Lets have a little Euro footie competition.

All you have to do is post who you think will score Englands first goal against France and in what minute. One post per member. If they do not score then we will carry it over to the next game.

The member with the correct player and the nearest minute will win a free Nato or USA oiled strap of their choice.

No entries after kickoff on Sunday,


----------



## Silver Hawk (Dec 2, 2003)

Tim Henman, 1st game, 3rd set....


----------



## chrisb (Feb 26, 2003)

Rooney, 15mins


----------



## Paul (Mar 2, 2003)

Hi all,

Lampard 33mins


----------



## gravedodger (Feb 15, 2004)

Scholes .... 57 min


----------



## Fred (Feb 23, 2003)

OWEN, 8 min. fred


----------



## Stan (Aug 7, 2003)

Stanley Matthews 46 mins.


----------



## adrian (May 23, 2004)

Gawd, I haven't seen a football game in more than 3 years


----------



## Roger (May 17, 2003)

Who is playing for England?

I really dont know anything about this World Cup thing..


----------



## pg tips (May 16, 2003)

Beckham 89th poss penalty or free kick to draw us level at one each and then Henry will score in the 92nd!


----------



## Mrcrowley (Apr 23, 2003)

Rooney - 28th minute

If i'm not allowed to pick same player, let me know.

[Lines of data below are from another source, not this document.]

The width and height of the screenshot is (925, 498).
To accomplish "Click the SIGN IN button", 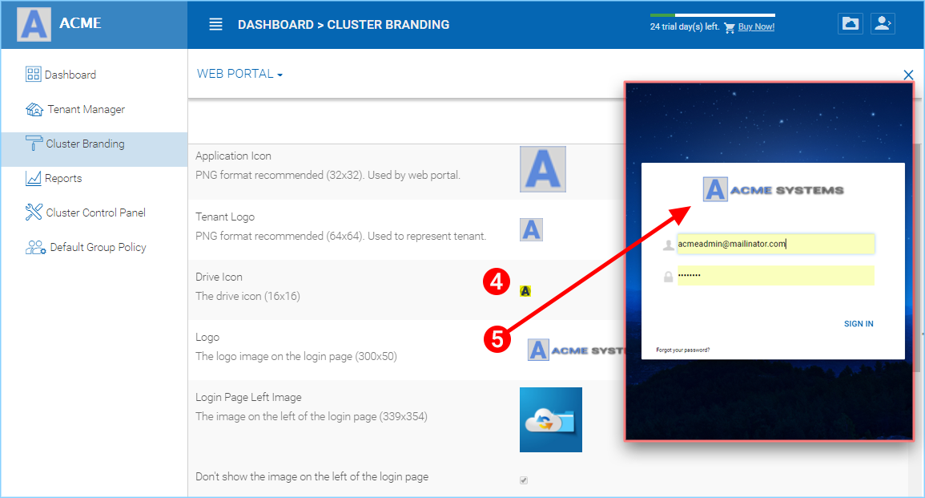I will [x=859, y=324].
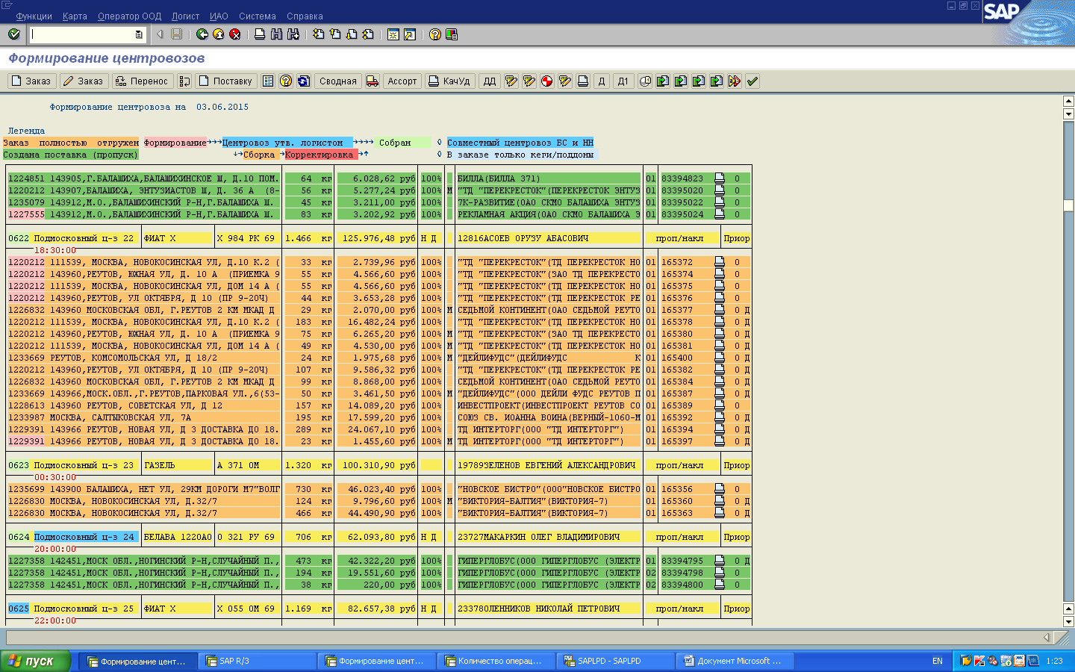Viewport: 1075px width, 672px height.
Task: Click the Find binoculars icon
Action: (x=276, y=34)
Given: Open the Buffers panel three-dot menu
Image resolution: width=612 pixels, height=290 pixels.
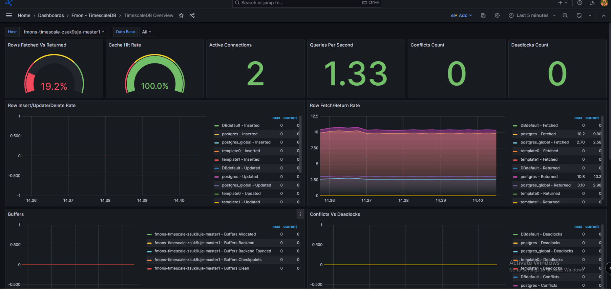Looking at the screenshot, I should (x=300, y=215).
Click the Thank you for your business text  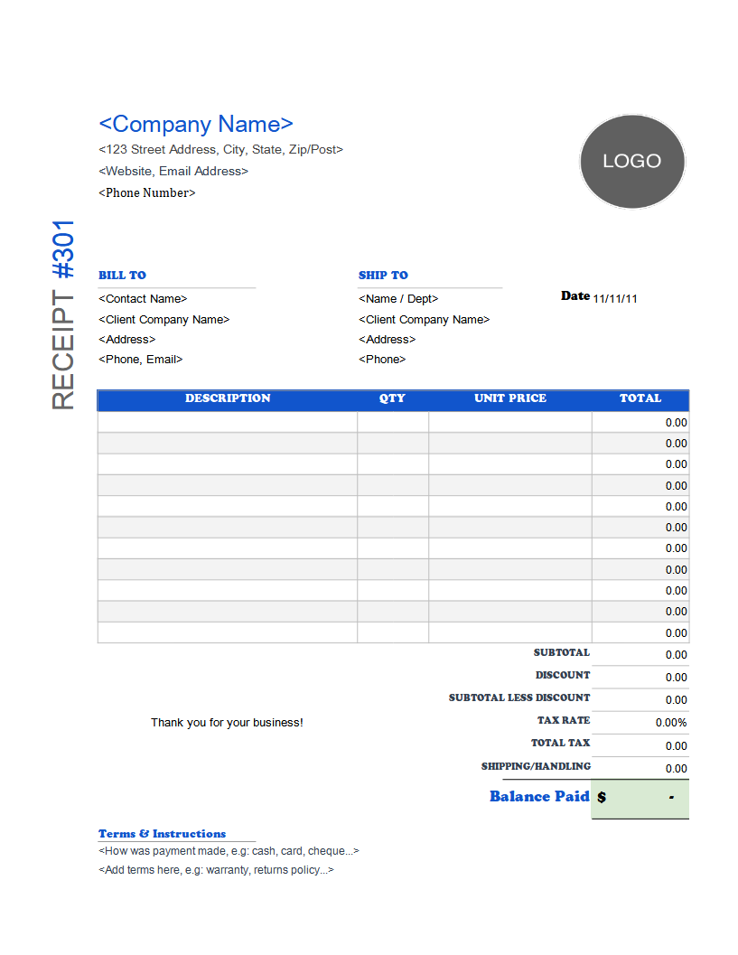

I had to pick him - my dad's his biggest fan.


----------



## AlexR (May 11, 2003)

Another competition I am not qualified to enter









JPR Williams


----------



## MarkF (Jul 5, 2003)

No goal for England from open play







So............Campbell 77mins.


----------



## raketakat (Sep 24, 2003)

Scholes 70 minutes







.


----------



## namaste (May 8, 2003)

Gerrard 46 minutes (only because that could potentially be in 1st OR 2nd half, improving my odds by 100%














)


----------



## pg tips (May 16, 2003)

Pieter technically if he scores in any minute past the 45th minute of the 1st half it's marked as 45th in the records so if you think he will score in the last minute or added time of the 1st half you should technically put 45.


----------



## namaste (May 8, 2003)

Killjoy









Gerrard 69 minutes then!
















Technically? I don't do technically







!


----------



## Sweet dial (Mar 12, 2004)

Owen at 37 minutes


----------



## raketakat (Sep 24, 2003)

I have been commanded ( sorry dear "urged" ) by my dear lady wife







to enter her for the competition - Owen 23 mins.

She has requested to join as mrsraketakat. Roy its your call - do your duty PLEASE







.


----------



## Sweet dial (Mar 12, 2004)

I've got the right time by a minute : 37 minutes but wrong player.... someone else said Lampard but not at the right time


----------



## gravedodger (Feb 15, 2004)

well played Lamphard







... is Owen even on the pitch


----------



## Roy (Feb 23, 2003)

Looks like Paul won as he picked Lampard in 33mins.

Please let me know what strap you would like Paul.

Very sad about the result though.


----------



## pg tips (May 16, 2003)

Hey I got the score right France to win 2-1 with the winner in extra time! Didn't get anything else right though!

I haven't seen it was at work so heard most of it on 5 live. Will watch highlights in a few mins!


----------



## adrian (May 23, 2004)

raketakat said:


> I have been commanded ( sorry dear "urged" ) by my dear lady wife
> 
> 
> 
> ...


 I think it's already done.


----------



## Paul (Mar 2, 2003)

Hi all,

Somehow winning feels a little hollow!

Paul D

@Roy 16mm usa oiled please and thanks


----------